Stored items:
********

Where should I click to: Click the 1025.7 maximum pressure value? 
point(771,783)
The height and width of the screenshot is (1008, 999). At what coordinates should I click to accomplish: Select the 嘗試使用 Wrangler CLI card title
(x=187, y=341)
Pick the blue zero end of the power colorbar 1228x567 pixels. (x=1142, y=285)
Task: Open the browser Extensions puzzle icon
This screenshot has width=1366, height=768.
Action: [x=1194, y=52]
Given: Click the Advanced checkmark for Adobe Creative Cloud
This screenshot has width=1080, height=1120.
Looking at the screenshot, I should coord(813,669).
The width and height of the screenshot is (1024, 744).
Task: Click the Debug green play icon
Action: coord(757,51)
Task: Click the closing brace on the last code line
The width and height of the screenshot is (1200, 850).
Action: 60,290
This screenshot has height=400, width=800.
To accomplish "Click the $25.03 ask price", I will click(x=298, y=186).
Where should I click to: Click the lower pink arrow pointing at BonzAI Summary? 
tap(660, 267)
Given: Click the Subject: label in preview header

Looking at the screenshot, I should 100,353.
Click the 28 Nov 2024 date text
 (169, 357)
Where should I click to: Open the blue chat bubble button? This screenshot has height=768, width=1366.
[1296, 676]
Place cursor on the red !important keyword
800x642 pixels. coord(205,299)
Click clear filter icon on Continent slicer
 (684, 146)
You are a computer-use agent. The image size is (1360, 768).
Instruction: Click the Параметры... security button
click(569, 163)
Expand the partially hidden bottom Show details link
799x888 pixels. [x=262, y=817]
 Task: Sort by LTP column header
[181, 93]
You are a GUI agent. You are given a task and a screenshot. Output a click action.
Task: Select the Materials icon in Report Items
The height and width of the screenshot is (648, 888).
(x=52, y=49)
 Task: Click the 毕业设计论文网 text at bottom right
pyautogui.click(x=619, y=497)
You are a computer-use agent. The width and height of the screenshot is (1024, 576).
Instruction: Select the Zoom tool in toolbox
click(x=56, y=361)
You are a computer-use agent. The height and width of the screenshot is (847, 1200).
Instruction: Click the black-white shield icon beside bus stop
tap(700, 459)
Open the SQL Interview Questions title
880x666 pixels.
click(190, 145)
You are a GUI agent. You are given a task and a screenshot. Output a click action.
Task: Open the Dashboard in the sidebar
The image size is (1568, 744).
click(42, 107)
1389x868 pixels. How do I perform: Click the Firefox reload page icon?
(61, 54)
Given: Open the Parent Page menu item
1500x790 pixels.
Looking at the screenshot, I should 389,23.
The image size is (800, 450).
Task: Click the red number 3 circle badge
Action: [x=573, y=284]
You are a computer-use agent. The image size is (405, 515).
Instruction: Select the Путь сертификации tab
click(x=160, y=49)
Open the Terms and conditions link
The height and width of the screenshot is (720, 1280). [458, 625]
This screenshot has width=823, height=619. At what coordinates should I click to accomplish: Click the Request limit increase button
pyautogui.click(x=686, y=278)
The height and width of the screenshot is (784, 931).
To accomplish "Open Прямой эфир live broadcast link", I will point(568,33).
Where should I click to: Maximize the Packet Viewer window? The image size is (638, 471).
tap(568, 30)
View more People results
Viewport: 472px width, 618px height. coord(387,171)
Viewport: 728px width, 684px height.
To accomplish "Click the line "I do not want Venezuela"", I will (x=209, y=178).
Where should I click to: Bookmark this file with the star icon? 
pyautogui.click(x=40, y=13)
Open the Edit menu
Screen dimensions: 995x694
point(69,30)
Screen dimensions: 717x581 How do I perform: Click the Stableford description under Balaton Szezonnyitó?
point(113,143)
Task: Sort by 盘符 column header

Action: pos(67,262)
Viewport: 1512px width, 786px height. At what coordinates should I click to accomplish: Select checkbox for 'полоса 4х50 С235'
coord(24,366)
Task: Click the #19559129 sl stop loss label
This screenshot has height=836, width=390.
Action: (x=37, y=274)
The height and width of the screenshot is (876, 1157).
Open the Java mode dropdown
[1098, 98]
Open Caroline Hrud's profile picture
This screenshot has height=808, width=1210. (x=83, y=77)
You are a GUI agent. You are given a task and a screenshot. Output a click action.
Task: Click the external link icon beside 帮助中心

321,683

********

- To do -
Word for word, write out all the lines shown above.

- Result of the task -
Where should I click to: Click the 1025.7 maximum pressure value? 
point(771,783)
The height and width of the screenshot is (1008, 999). At what coordinates should I click to accomplish: Select the 嘗試使用 Wrangler CLI card title
(x=187, y=341)
Pick the blue zero end of the power colorbar 1228x567 pixels. (x=1142, y=285)
Task: Open the browser Extensions puzzle icon
This screenshot has width=1366, height=768.
Action: [x=1194, y=52]
Given: Click the Advanced checkmark for Adobe Creative Cloud
This screenshot has width=1080, height=1120.
Looking at the screenshot, I should coord(813,669).
The width and height of the screenshot is (1024, 744).
Task: Click the Debug green play icon
Action: coord(757,51)
Task: Click the closing brace on the last code line
The width and height of the screenshot is (1200, 850).
Action: 60,290
This screenshot has height=400, width=800.
To accomplish "Click the $25.03 ask price", I will click(x=298, y=186).
Where should I click to: Click the lower pink arrow pointing at BonzAI Summary? 
tap(660, 267)
Given: Click the Subject: label in preview header

Looking at the screenshot, I should 100,353.
Click the 28 Nov 2024 date text
 (169, 357)
Where should I click to: Open the blue chat bubble button? This screenshot has height=768, width=1366.
[1296, 676]
Place cursor on the red !important keyword
800x642 pixels. coord(205,299)
Click clear filter icon on Continent slicer
 (684, 146)
You are a computer-use agent. The image size is (1360, 768).
Instruction: Click the Параметры... security button
click(569, 163)
Expand the partially hidden bottom Show details link
799x888 pixels. [x=262, y=817]
 Task: Sort by LTP column header
[181, 93]
You are a GUI agent. You are given a task and a screenshot. Output a click action.
Task: Select the Materials icon in Report Items
The height and width of the screenshot is (648, 888).
(x=52, y=49)
 Task: Click the 毕业设计论文网 text at bottom right
pyautogui.click(x=619, y=497)
You are a computer-use agent. The width and height of the screenshot is (1024, 576).
Instruction: Select the Zoom tool in toolbox
click(x=56, y=361)
You are a computer-use agent. The height and width of the screenshot is (847, 1200).
Instruction: Click the black-white shield icon beside bus stop
tap(700, 459)
Open the SQL Interview Questions title
880x666 pixels.
click(190, 145)
You are a GUI agent. You are given a task and a screenshot. Output a click action.
Task: Open the Dashboard in the sidebar
The image size is (1568, 744).
click(42, 107)
1389x868 pixels. How do I perform: Click the Firefox reload page icon?
(61, 54)
Given: Open the Parent Page menu item
1500x790 pixels.
Looking at the screenshot, I should 389,23.
The image size is (800, 450).
Task: Click the red number 3 circle badge
Action: [x=573, y=284]
You are a computer-use agent. The image size is (405, 515).
Instruction: Select the Путь сертификации tab
click(x=160, y=49)
Open the Terms and conditions link
The height and width of the screenshot is (720, 1280). [458, 625]
This screenshot has width=823, height=619. At what coordinates should I click to accomplish: Click the Request limit increase button
pyautogui.click(x=686, y=278)
The height and width of the screenshot is (784, 931).
To accomplish "Open Прямой эфир live broadcast link", I will point(568,33).
Where should I click to: Maximize the Packet Viewer window? The image size is (638, 471).
tap(568, 30)
View more People results
Viewport: 472px width, 618px height. coord(387,171)
Viewport: 728px width, 684px height.
To accomplish "Click the line "I do not want Venezuela"", I will (x=209, y=178).
Where should I click to: Bookmark this file with the star icon? 
pyautogui.click(x=40, y=13)
Open the Edit menu
Screen dimensions: 995x694
point(69,30)
Screen dimensions: 717x581 How do I perform: Click the Stableford description under Balaton Szezonnyitó?
point(113,143)
Task: Sort by 盘符 column header

Action: pos(67,262)
Viewport: 1512px width, 786px height. At what coordinates should I click to accomplish: Select checkbox for 'полоса 4х50 С235'
coord(24,366)
Task: Click the #19559129 sl stop loss label
This screenshot has height=836, width=390.
Action: (x=37, y=274)
The height and width of the screenshot is (876, 1157).
Open the Java mode dropdown
[1098, 98]
Open Caroline Hrud's profile picture
This screenshot has height=808, width=1210. (x=83, y=77)
You are a GUI agent. You are given a task and a screenshot. Output a click action.
Task: Click the external link icon beside 帮助中心

321,683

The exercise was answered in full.